BRINDISI- Una delle più grandi tragedie in mare. Era il 28 marzo 1997, sono passati esattamente 20 anni, erano quasi arrivati a Brindisi, quando a 35miglia dalla costa la nave albanese “Kater i Rades” entra in collisione, con la nave della Marina italiana “Sibilla”, provocando una vera strage. Cinquantasette le vittime accertate, ventiquattro i dispersi, anche se le autorità albanesi parlano di un centinaio. Famiglie fuggite dall’albania in piena guerra civile. La nave era partita da Valona. Sono gli anni in cui il governo Prodi e l’allora ministro alla difesa Andreatta avevano predisposto il blocco navale, per fermare le carrette del mare. Quella sera ci fu un inseguimento da parte della nave Sibilla, la difesa sostenne invece che fu il comandante della nave albanese Kater I rades a fare alcune manovre pericolose. Mai dimostrato. Alla fine la nave italiana travolse quella albanese. In appello condannati entrambi i comandanti, per quello italiano ci fu uno sconto di pena per prescrizione, questi insieme alla Marina militare è stato condannato a risarcire con circa 4 milioni di euro i parenti.
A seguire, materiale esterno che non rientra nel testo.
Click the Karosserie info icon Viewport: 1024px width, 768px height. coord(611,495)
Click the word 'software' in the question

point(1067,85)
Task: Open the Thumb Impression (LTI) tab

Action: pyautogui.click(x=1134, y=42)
Viene ricordata come la strage del venerdì santo, indelebile negli occhi dei superstiti ma anche nella memoria dei parenti delle vittime e dei volontari italiani che da anni cercano di mantenere vivo il ricordo. Il comitato Migranti del Mediterraneo ha organizzato alle 16,30 una manifestazione sul lungomare di Brindisi per ricordare tutte le vittime delle stragi in mare.
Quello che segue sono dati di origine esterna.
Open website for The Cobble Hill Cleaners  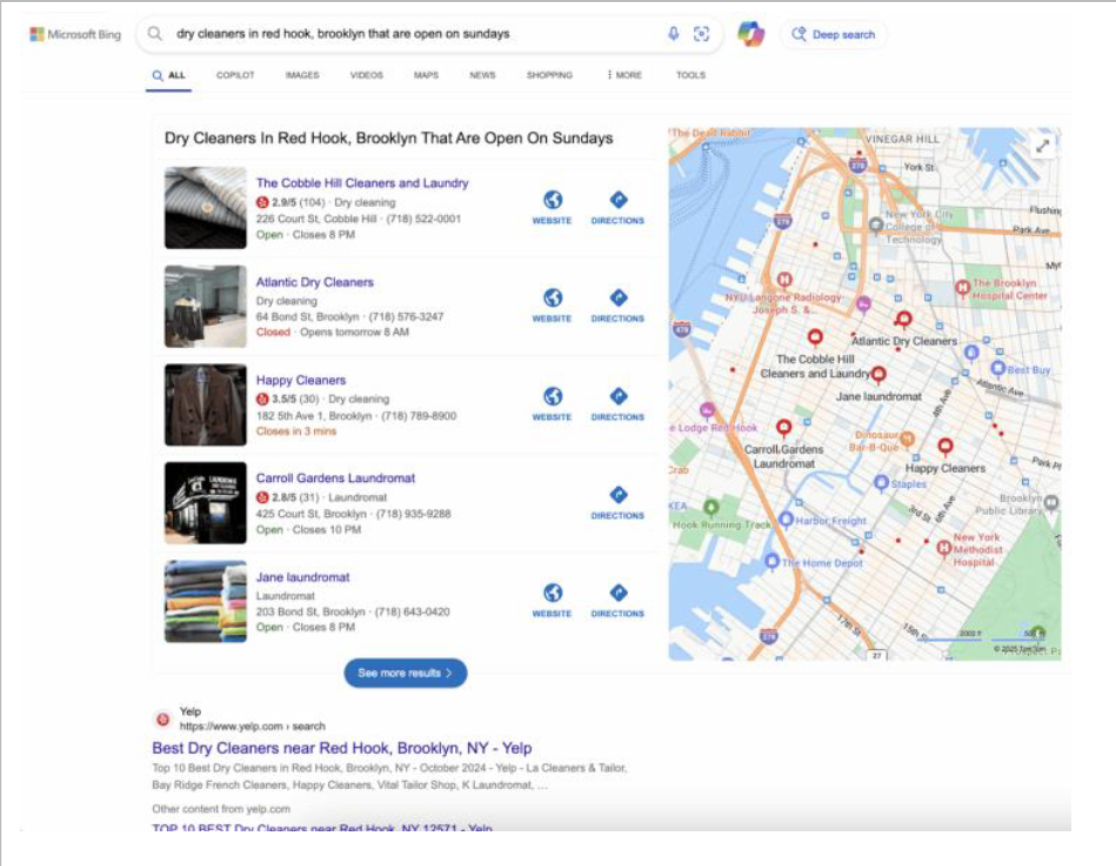click(552, 206)
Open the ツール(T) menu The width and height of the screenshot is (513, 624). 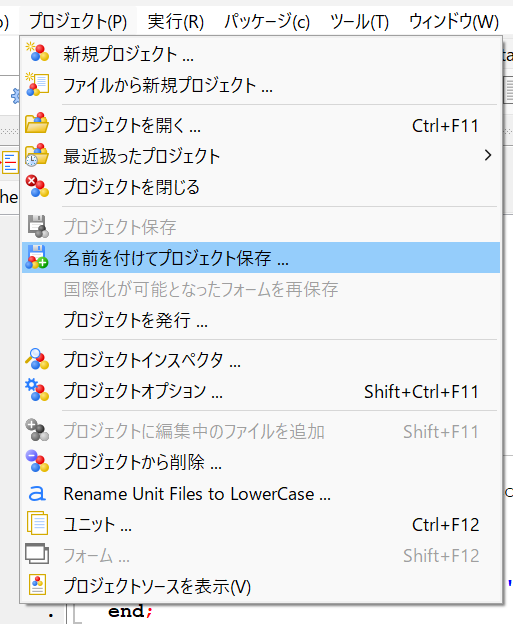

BrindisiOggi per ricordare quella tragedia propone l’intervista a Emma, una giovane albanese che vive a Lecce, arrivata a Brindisi negli anni 90, nel naufragio della Kater I Rades sono morti il suo cuginetto e sua zia, mentre l’altro cugino superstite è stato ospitato dalla sua famiglia. Ma in ricordo di quei giorni è anche ancora impresso nella mente di Antonio Camusso, brindisino dell’osservatorio sui Balcani.
Lu.Po.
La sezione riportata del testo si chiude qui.